We were now encamped close to a village called Kulla Kazee, a place of no very good repute as regarding honesty; indeed, we were well aware of the predatory propensities of our neighbours; but we seemed destined to experience more annoyance from the great apprehension of being attacked which existed amongst our followers, than from any well-founded anticipation of it; their fears were not totally groundless, as it must be confessed that to a needy and disorganized population the bait of a lac of rupees was very tempting.

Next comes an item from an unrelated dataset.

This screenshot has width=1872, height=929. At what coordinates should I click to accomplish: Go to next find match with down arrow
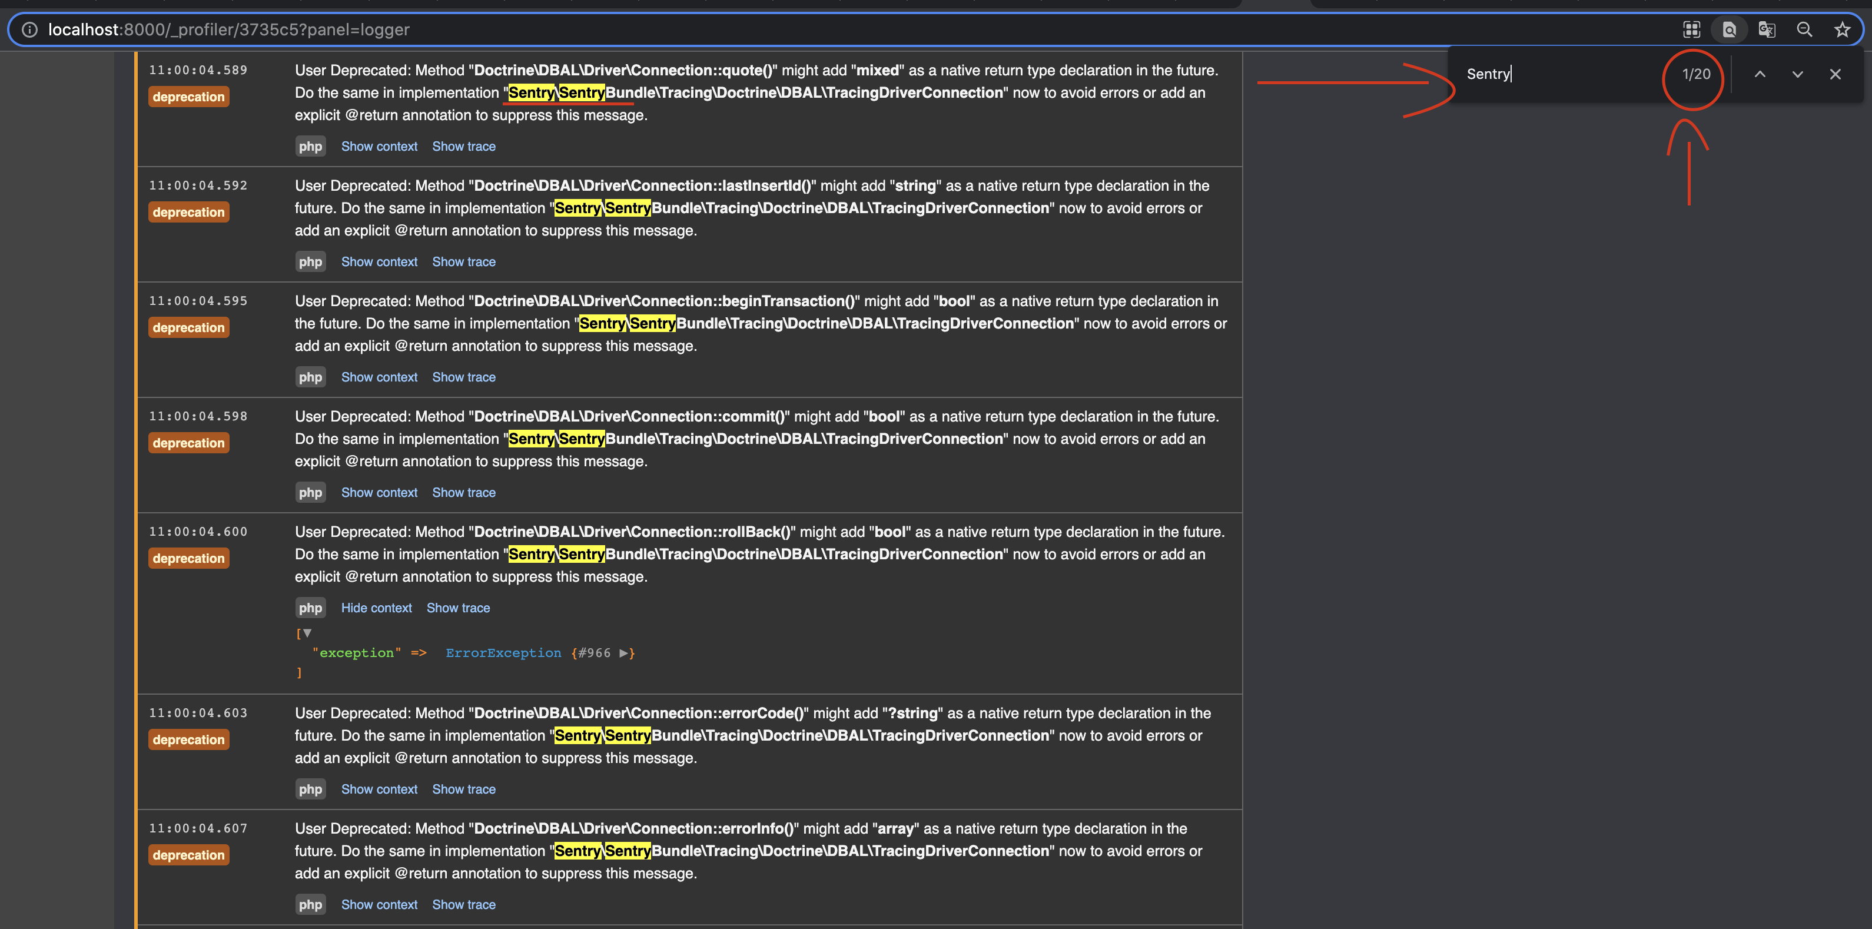click(x=1797, y=74)
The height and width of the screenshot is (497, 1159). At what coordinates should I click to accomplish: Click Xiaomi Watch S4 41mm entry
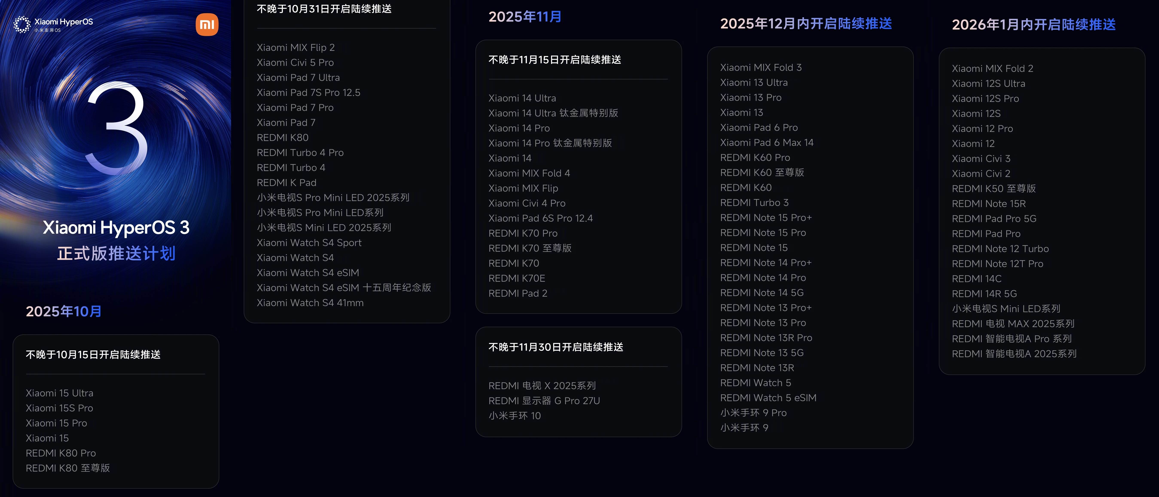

We had chosen a picturesque little garden for our resting place, the treasure and remount horses with the Sipahi guard being encamped about half a mile off to our rear. At about eleven at night the European sergeant in charge of the horses burst into our tent in some consternation, stating that a large band of robbers were descending from the adjacent hills to attack the treasure. Sturt immediately jumped up, and mounting his horse gallopped off to the supposed scene of action. All was quiet without the camp; within there was a terrible bustle, which Sturt at last succeeded in allaying by sending out patrols in various direction, who reported that nothing could be either heard or seen of the dreaded robbers. Being rather averse to these nocturnal diversions, especially as they promised to be of frequent occurrence, I made careful inquiries to ascertain if there were any real foundation for the alarm, but all I could learn was, that the neighbourhood had always been noted for robbers, who hasten towards the point upon the report of any party worth plundering passing near any of their forts. Possibly some robbers had gained intelligence of our treasure, and had actually appeared on the hills, but on discovering the strength of our party had retired.

The next day our route lay through delicious fields of ripening clover, in such profusion that the air was impregnated with its agreeable perfume, to a small fort called Oorghundee, remarkable chiefly for being the head-quarters of the oft-mentioned thieves, of whom I daresay the reader is as tired as we were after the mere dread they inspired had caused us to pass two sleepless nights. But we were now determined to assume a high tone, and summoning the chief of the fort, or, in other words, the biggest villain, into our presence, we declared that in the event of our losing a single article of our property or being annoyed by a night attack, we would retaliate in the morning by cutting the surrounding crops and setting fire to the fort!